British-American writer and journalist (1890–1946)

May Christie (October 3, 1890 – February 16, 1946) was a British-American writer and journalist, born in China to Scottish parents.

== Early life ==
Elizabeth May Christie was born in China, the daughter of Dugald Christie and Elizabeth Hastie Smith. Her father was a medical missionary at Mukden (now Shenyang). She was raised in Scotland and attended the University of Edinburgh, where she earned a master's degree in English literature.

== Career ==
Christie's fiction included romance novels, short stories, and serials for magazines. Among her longform works were Helene's Married Life, The Marriage of Anne, (1920) Love's Gamble (1920), For Love of Betty (1921), The Eternal Eve (1923), The Rebel Bride (1925), The Gilded Rose (1925), The Garden of Desire (1926), Eager Love (1928), Man Madness (1929), The Jazz Widow (1930), A Kiss for Corinna (1930), Love's Miracle (1930), Flirting Wives (1931), Tomorrow Will Be Lovely (1936), Women in Love (1938), Honeymoon Preferred (1940), and That Man is Mine (1942).

In 1915 Christie was woman's page editor for the Philadelphia Evening Ledger. During World War I she became a London-based war correspondent for the McClure Newspaper Syndicate. After the war, she carried Kaiser Wilhelm's typewritten memoirs to the United States for publication, and wrote features for the New York Evening World. She was admitted to the New York Newspaper Women's Club in 1922.

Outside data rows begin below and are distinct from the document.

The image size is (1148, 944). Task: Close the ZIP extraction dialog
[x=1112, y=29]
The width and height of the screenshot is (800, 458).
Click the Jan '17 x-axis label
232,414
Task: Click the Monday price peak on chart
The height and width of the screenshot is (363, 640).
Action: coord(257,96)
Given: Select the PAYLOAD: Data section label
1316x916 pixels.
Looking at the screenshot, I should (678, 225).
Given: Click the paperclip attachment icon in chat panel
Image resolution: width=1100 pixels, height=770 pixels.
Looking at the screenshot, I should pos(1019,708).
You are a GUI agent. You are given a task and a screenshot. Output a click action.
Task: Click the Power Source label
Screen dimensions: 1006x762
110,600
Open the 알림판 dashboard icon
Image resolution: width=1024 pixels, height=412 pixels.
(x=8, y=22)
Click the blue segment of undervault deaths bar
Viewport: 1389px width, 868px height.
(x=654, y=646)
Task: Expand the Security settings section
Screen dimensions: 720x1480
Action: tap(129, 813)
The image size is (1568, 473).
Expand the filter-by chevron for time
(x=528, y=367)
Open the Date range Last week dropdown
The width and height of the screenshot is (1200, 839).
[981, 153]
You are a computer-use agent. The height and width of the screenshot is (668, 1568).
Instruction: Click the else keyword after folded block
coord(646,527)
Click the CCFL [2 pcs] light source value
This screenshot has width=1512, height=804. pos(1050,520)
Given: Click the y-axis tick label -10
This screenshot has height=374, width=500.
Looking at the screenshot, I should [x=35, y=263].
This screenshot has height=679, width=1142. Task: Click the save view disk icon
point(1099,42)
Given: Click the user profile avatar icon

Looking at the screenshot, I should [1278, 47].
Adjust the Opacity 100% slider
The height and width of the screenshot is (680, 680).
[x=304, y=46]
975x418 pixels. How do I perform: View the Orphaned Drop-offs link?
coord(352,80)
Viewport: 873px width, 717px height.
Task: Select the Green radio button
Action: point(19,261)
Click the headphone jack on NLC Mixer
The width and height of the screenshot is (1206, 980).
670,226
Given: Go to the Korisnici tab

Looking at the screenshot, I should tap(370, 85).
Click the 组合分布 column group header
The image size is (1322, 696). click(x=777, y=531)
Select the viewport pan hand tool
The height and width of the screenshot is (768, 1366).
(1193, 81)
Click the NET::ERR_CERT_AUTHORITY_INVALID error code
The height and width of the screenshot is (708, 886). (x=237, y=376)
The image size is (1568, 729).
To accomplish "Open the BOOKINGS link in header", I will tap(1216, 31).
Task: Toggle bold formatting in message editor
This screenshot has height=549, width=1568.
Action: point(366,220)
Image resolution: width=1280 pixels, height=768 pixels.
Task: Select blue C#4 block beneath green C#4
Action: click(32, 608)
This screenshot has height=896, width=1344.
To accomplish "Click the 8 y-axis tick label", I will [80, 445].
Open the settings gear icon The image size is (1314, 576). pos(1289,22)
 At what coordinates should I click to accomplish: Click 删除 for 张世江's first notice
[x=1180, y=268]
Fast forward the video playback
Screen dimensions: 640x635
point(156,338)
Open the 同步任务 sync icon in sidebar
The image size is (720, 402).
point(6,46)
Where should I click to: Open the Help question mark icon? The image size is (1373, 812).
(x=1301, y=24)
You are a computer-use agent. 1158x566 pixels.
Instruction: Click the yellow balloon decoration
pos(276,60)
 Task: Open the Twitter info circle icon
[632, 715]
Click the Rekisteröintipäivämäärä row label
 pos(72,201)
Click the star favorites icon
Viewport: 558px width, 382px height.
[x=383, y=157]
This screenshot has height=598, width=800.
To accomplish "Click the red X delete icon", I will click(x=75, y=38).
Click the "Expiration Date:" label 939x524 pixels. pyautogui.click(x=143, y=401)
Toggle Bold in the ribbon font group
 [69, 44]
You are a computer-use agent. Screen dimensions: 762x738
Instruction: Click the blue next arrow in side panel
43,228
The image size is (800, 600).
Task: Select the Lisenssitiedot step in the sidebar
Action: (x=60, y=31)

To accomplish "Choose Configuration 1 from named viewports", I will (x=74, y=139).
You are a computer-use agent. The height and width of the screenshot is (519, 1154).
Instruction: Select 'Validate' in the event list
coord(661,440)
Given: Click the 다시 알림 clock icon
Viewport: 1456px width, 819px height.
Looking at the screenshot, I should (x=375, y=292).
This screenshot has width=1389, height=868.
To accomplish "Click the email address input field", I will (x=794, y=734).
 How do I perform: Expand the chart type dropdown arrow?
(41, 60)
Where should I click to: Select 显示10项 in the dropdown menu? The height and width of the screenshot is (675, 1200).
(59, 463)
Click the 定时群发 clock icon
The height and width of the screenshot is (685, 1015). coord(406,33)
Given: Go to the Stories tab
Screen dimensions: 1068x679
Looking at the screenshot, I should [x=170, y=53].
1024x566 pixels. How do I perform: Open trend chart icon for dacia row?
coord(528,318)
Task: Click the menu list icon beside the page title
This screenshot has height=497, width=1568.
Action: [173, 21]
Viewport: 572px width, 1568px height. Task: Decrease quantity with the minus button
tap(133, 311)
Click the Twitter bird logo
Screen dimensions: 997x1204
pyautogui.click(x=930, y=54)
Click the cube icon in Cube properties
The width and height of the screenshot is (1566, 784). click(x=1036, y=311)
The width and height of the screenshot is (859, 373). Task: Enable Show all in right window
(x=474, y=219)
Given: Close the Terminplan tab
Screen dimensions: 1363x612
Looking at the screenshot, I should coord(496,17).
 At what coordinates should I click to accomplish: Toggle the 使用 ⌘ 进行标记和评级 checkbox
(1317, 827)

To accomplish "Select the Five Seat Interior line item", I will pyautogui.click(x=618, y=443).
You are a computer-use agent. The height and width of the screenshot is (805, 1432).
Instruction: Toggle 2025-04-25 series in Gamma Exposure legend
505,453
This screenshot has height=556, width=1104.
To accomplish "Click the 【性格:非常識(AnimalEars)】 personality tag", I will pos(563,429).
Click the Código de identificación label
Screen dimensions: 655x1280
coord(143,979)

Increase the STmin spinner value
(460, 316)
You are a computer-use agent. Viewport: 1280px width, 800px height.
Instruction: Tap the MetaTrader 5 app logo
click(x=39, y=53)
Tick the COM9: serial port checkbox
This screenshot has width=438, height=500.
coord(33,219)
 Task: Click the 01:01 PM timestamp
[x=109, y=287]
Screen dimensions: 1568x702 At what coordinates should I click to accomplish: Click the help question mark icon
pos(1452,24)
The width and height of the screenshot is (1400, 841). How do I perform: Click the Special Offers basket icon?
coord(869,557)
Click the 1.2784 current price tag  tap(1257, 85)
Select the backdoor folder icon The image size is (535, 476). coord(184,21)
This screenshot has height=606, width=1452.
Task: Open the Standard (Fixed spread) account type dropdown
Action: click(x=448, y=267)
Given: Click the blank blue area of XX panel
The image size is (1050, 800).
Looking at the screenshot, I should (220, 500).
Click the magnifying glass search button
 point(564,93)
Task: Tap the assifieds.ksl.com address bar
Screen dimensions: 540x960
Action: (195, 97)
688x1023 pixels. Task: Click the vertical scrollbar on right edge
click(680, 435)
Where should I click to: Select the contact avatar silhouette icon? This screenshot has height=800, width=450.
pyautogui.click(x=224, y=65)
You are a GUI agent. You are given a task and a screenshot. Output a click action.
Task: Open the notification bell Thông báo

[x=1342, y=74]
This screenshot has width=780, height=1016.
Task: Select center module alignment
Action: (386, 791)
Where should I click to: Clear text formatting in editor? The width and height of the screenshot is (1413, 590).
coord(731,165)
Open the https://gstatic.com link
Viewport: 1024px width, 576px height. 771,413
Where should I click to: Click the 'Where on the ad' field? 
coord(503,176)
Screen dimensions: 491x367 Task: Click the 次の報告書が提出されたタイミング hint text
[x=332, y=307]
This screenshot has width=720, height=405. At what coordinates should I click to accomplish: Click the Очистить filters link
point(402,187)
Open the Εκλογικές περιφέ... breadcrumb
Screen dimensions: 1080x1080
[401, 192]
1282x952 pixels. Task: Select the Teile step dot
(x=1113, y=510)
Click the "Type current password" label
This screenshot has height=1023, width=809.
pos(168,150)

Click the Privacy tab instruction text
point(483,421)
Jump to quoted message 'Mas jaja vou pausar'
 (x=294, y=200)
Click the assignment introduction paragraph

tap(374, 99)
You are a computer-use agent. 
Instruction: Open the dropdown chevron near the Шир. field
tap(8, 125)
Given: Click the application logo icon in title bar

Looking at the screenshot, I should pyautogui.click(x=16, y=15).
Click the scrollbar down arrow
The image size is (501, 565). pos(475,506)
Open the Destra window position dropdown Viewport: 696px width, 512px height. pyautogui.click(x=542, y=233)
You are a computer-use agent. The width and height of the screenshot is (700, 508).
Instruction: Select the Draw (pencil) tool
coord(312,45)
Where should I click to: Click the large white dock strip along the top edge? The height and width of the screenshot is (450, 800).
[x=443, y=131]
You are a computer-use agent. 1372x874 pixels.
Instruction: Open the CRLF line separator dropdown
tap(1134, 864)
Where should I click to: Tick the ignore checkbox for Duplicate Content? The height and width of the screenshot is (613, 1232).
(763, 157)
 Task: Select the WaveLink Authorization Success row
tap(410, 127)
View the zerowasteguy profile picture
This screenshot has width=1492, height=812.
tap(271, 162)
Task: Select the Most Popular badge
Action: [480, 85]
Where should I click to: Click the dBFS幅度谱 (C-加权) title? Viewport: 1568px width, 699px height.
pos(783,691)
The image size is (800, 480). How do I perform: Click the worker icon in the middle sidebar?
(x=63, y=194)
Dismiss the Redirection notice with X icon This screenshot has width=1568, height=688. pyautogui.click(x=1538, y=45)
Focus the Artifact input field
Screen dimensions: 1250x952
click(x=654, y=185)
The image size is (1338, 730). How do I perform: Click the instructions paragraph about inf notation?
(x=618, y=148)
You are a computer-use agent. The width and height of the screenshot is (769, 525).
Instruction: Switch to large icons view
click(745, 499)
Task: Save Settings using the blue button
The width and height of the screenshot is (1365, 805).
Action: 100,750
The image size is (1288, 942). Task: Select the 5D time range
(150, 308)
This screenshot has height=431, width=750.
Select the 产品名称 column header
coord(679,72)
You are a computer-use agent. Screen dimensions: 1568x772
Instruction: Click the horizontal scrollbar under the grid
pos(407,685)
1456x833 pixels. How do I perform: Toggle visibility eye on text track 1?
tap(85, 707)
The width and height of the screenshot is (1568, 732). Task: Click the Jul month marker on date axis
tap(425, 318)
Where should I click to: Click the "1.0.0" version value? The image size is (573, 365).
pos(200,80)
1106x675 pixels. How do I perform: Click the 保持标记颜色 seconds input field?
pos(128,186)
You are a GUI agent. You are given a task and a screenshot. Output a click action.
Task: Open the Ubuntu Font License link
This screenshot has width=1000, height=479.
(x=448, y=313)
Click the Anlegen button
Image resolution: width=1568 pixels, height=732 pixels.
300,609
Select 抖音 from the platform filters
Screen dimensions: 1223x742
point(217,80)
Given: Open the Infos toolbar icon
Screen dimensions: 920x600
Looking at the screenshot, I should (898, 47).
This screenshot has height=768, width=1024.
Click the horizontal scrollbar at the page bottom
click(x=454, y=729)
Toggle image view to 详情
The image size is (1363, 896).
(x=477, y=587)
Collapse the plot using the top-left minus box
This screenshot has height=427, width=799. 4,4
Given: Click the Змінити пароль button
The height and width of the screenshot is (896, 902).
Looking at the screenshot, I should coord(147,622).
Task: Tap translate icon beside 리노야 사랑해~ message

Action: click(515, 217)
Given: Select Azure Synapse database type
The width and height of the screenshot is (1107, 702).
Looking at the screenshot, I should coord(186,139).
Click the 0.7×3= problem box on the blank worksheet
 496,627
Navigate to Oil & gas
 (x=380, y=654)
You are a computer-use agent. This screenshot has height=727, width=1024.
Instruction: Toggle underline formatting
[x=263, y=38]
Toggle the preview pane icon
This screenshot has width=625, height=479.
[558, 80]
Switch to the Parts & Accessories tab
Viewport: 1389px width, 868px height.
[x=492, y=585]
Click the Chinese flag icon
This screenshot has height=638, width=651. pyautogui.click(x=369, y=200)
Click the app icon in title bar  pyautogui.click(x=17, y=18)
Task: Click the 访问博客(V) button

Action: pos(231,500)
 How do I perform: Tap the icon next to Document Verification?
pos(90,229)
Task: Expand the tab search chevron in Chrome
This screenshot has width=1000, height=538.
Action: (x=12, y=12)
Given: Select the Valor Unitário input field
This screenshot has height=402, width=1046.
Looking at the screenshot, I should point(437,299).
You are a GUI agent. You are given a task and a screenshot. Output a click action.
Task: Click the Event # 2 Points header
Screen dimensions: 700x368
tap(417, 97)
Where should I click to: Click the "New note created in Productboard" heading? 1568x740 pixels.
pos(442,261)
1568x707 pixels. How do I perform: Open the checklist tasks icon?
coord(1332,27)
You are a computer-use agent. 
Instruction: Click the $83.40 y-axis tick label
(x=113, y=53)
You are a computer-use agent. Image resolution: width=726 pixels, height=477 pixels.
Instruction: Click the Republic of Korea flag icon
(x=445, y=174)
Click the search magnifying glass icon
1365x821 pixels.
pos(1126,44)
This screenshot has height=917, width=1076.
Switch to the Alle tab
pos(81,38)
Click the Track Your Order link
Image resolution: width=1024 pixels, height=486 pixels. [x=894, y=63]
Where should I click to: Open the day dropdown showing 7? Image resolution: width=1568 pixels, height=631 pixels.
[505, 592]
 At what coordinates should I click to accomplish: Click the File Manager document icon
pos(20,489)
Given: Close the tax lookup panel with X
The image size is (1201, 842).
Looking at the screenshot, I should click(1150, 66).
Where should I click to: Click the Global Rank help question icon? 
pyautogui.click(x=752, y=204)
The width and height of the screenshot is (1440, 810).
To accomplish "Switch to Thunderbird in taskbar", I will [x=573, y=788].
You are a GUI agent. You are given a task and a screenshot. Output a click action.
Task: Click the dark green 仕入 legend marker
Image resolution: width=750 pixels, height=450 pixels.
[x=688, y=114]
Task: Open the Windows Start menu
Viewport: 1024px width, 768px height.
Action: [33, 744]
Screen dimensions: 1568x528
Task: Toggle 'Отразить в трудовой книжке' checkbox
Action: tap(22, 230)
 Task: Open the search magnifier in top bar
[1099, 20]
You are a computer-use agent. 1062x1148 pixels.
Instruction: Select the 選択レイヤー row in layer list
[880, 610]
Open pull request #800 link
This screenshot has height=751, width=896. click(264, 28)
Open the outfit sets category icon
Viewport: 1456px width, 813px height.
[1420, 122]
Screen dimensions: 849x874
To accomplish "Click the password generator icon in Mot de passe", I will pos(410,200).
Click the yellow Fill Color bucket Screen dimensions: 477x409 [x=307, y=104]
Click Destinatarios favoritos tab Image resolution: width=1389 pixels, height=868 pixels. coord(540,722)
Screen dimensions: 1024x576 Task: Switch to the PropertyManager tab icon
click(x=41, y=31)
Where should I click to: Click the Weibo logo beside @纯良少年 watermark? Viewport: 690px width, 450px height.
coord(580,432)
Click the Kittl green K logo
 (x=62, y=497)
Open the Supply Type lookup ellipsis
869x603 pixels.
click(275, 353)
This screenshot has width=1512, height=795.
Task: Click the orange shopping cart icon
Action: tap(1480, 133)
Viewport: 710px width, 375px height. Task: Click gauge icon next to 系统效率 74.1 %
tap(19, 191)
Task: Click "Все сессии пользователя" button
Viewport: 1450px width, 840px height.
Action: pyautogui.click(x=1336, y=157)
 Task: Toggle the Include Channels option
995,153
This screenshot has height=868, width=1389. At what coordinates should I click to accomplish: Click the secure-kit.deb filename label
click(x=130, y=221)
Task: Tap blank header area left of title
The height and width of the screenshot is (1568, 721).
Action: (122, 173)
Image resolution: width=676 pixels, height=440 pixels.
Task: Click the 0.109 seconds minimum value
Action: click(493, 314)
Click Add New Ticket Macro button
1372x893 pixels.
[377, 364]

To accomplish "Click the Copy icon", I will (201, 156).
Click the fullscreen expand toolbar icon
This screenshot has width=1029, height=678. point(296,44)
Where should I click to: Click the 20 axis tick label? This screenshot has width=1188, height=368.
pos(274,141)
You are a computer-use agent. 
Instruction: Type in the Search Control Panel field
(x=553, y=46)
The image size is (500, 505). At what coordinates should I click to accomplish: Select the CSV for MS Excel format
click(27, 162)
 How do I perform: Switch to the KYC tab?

Christie moved to California to write for the film industry. She wrote the English subtitles for an Italian film comedy, Amo te sola (I Love You Only, 1936).

== Personal life ==
May Christie married Alexander Elsden Martin, a captain in the British army, in 1920. She married John Mazzavini, a stockbroker, in 1927. She died by suicide in 1946, aged 55, in Los Angeles, California.